[SOURCE TEXT — start]
The project management, implementation and training support services provided by New World may be performed
at Customer's premises and/or at New World national headquarters in Troy, Michigan (e.g., portions of project
management are performed in Troy by New World).
4. Interface Installation Service
New World shall provide interface installation services as described in this paragraph below. These services do not
include hardware and/or third party product costs which shall be Customer's responsibility, if required. Whenever
possible, these services will be done remotely, resulting in savings in Travel Expenses and Time. If on -site
installation and training is required, Customer will be responsible for the actual Travel Expenses and Time. The
services include the following interfaces.
a) Bank Reconciliation
b) AMR Interface
5. Hardware Ouality Assurance Service
New World shall provide Hardware Systems Assurance of Customer's Logos.NET server(s). These services do
not include hardware and/or third party product costs which shall be Customer's responsibility, if required.
[SOURCE TEXT — finish]
[SUPPLIED MATERIAL — start]
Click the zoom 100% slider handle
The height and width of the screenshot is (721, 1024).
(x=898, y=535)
[SUPPLIED MATERIAL — finish]
[SUPPLIED MATERIAL — start]
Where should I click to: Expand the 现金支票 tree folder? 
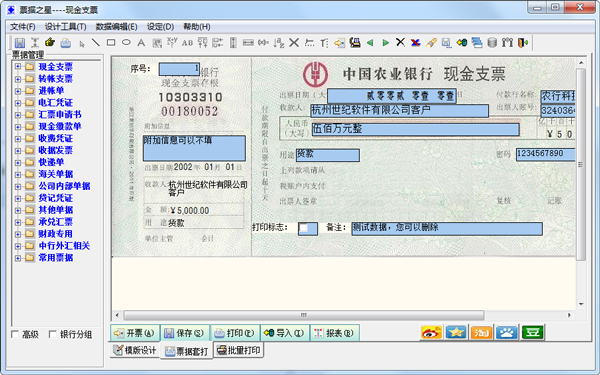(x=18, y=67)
[SUPPLIED MATERIAL — finish]
**WHAT TO DO:**
1 - Rewrite the part of the services agreement text that begins with the words containing "The project management, implementation" and ends with "by New World).", replacing "premises" with "facilities".
2 - Continue the services agreement text from its last sentence.
The material in the two blocks above is separate from the services agreement text.

**EXPECTED RESPONSES:**
1 -
The project management, implementation and training support services provided by New World may be performed
at Customer's facilities and/or at New World national headquarters in Troy, Michigan (e.g., portions of project
management are performed in Troy by New World).

2 -
Whenever possible, these services will be provided remotely, resulting in savings in travel expenses and time. If on-
site installation is required, Customer will be responsible for the actual travel expenses and time.
a) Hardware Quality Assurance Services (Standard) Environment:
Hardware Systems Assurance and Software Installation:
Assist with High Level System Design/Layout
- Validate Hardware Configuration and System Specifications
Validate Network Requirements, including Windows Domain
Physical Installation of New World Application Servers
Install Operating System and Apply Updates
Install SQL Server and Apply Updates
- Install New World Applications Software and Apply Updates
Establish Base SQL Database Structure
Install Anti-Virus Software and Configure Exclusions
Install Automated Backup Software and Configure Backup Routines
Configure System for Electronic Customer Support (i.e. NetMeeting)
Tune System Performance Including Operating System and SQL Resources
- Test High Availability/Disaster Recovery Scenarios (if applicable)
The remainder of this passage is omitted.